▸ **Prompt**
Only the lines from the line holding "You are a computer-use agent. Screen" through the final line of the entries below are to be returned, exactly as they stand.

▸ **Dataset entries**
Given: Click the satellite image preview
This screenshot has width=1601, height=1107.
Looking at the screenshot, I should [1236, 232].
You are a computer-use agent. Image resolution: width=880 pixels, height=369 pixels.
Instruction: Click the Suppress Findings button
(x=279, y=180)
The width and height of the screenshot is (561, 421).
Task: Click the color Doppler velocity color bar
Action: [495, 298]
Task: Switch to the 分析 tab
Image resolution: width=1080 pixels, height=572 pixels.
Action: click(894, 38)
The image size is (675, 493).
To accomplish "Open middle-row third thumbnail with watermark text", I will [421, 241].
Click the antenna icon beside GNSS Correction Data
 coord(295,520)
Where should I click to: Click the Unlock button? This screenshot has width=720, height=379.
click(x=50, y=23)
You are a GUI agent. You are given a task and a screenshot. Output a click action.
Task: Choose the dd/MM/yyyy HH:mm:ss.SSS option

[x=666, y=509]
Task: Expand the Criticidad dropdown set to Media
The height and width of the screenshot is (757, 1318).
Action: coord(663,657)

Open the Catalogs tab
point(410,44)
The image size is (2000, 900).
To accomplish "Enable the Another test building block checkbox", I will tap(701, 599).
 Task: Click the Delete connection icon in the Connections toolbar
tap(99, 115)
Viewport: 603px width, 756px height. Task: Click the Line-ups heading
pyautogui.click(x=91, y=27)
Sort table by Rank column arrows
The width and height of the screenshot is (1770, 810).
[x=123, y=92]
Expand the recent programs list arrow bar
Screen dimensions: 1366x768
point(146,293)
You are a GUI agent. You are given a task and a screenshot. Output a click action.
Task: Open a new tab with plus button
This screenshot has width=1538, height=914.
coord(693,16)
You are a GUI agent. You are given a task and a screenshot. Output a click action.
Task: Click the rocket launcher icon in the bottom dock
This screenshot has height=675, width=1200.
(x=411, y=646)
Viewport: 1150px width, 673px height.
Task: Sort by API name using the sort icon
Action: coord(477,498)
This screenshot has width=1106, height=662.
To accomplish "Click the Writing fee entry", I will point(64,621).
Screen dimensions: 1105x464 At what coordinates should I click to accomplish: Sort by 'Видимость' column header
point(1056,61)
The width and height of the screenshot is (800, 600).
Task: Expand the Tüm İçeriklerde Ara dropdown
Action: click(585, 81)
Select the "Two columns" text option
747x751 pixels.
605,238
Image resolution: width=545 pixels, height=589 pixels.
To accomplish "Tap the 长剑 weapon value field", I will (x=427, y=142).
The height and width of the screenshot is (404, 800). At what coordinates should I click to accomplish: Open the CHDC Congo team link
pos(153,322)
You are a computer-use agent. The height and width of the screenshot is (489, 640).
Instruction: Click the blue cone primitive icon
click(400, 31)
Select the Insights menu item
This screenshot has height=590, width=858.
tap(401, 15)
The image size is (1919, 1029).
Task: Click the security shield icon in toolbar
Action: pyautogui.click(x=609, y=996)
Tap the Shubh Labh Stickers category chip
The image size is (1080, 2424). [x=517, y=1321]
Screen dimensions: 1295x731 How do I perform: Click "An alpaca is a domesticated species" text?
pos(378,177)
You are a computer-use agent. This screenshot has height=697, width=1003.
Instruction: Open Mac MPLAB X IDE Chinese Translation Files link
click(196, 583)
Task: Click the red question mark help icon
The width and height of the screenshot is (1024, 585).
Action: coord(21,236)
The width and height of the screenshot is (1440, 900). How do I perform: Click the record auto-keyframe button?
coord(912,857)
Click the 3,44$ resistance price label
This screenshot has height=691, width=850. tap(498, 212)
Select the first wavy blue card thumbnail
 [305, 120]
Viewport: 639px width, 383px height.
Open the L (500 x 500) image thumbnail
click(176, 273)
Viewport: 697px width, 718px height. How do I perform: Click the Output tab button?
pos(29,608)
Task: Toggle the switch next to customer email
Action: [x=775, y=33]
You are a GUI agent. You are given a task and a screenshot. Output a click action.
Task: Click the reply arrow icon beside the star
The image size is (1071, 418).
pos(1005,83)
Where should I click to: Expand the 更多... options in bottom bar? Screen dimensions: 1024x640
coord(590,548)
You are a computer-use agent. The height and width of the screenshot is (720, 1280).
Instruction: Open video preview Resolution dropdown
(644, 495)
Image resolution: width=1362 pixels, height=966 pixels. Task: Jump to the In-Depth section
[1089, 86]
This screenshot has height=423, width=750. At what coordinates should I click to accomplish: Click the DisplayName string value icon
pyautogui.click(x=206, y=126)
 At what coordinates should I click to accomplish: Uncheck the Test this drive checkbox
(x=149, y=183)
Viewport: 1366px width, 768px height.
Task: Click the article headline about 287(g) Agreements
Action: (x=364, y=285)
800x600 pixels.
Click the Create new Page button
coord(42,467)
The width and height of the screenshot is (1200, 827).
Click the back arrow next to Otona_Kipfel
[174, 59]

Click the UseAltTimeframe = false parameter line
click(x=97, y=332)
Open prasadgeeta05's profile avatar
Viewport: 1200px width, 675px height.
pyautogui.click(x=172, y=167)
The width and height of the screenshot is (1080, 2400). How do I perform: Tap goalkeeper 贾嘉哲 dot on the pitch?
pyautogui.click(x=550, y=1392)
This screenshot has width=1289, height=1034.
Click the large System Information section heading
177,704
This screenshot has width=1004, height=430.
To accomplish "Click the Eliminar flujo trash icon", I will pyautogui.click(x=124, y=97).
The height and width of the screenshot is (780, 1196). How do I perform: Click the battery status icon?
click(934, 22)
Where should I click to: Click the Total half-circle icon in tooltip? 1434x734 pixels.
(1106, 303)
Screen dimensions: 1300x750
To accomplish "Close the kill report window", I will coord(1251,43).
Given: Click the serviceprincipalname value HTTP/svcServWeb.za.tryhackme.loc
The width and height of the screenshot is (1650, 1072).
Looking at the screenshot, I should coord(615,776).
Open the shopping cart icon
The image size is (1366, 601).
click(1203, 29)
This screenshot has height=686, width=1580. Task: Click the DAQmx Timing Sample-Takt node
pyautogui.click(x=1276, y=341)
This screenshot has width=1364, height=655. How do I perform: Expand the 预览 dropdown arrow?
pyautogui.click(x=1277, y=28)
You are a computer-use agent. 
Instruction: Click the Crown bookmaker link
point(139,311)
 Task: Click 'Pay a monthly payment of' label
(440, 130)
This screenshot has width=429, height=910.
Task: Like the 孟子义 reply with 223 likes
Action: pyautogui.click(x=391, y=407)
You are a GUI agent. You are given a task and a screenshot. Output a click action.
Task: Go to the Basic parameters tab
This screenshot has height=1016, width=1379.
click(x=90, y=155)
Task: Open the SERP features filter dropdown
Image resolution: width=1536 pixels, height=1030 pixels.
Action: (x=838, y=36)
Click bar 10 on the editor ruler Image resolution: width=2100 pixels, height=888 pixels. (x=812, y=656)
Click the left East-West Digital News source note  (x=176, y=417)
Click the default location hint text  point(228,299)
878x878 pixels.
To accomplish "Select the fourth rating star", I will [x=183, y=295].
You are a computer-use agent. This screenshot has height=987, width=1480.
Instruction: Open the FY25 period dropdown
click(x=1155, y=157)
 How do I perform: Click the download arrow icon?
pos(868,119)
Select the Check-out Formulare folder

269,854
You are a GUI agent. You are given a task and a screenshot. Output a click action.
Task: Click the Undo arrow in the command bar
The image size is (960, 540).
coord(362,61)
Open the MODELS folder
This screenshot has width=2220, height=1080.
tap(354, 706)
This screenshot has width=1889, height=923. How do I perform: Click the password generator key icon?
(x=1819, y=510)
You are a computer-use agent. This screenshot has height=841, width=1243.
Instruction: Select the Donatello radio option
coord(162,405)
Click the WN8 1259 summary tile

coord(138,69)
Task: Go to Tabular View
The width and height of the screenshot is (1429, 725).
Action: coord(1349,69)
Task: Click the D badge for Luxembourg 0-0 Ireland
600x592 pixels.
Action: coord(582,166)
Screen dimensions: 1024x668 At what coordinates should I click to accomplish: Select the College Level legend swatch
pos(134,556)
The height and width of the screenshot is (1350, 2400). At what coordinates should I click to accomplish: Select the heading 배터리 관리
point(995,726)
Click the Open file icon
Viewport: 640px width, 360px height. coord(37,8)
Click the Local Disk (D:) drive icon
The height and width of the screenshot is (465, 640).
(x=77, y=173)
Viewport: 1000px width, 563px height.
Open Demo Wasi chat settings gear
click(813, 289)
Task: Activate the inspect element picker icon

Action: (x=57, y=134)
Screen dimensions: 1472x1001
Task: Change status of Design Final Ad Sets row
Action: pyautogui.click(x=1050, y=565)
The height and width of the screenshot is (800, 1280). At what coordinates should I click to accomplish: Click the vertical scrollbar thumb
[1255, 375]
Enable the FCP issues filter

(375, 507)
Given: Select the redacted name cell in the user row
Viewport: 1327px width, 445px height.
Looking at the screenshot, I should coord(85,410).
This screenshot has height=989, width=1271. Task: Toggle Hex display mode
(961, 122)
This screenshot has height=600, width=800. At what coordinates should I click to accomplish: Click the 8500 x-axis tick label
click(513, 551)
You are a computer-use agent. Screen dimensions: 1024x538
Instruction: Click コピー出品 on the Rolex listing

▸ **Answer space**
You are a computer-use agent. Screen dimensions: 1024x538
Instruction: Click コピー出品 on the Rolex listing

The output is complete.